[Page text]

Remove TODO from tests that are no longer flaky. (Tested 1k times, see golang#120 (comment))

Remove TODO from tests that are no longer flaky. (Tested 1k times, see #120 (comment))

flwyd · 2025-04-22T06:48:36Z

If I understand TestCellContainsPointConsistentWithS2CellIDFromPoint correctly, it's uncovering a bug, so the RNG occasionally produces points which correctly fail the assertion. My annotated thinking:

for iter := 0; iter < 1000; iter++ {
        cell := CellFromCellID(randomCellID())

[Information shown]
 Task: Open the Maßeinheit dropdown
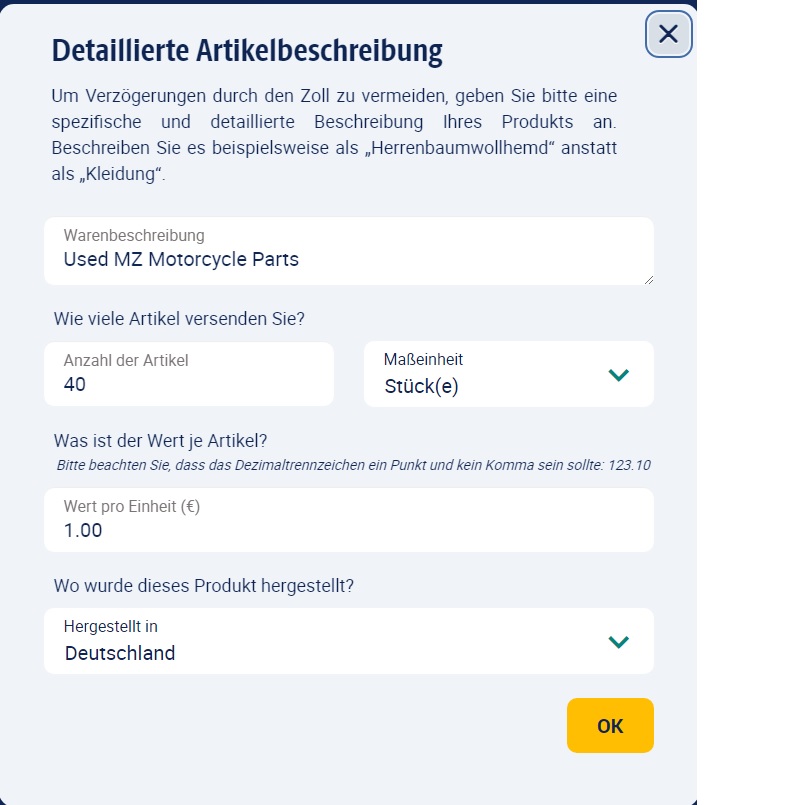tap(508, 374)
==
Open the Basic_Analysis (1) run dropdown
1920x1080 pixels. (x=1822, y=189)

[Prompt 1] Transcribe the stretch of the page text from "flwyd · 2025-04-22T06:48:36Z" through "cell := CellFromCellID(randomCellID())".
[Prompt 2] According to the page text, how many times were the tests run before the TODO was removed?
The entries above come from a separate source and are unrelated to the page text.

[Full solution 1]
flwyd · 2025-04-22T06:48:36Z

If I understand TestCellContainsPointConsistentWithS2CellIDFromPoint correctly, it's uncovering a bug, so the RNG occasionally produces points which correctly fail the assertion. My annotated thinking:

for iter := 0; iter < 1000; iter++ {
        cell := CellFromCellID(randomCellID())

[Full solution 2] They were tested 1k times.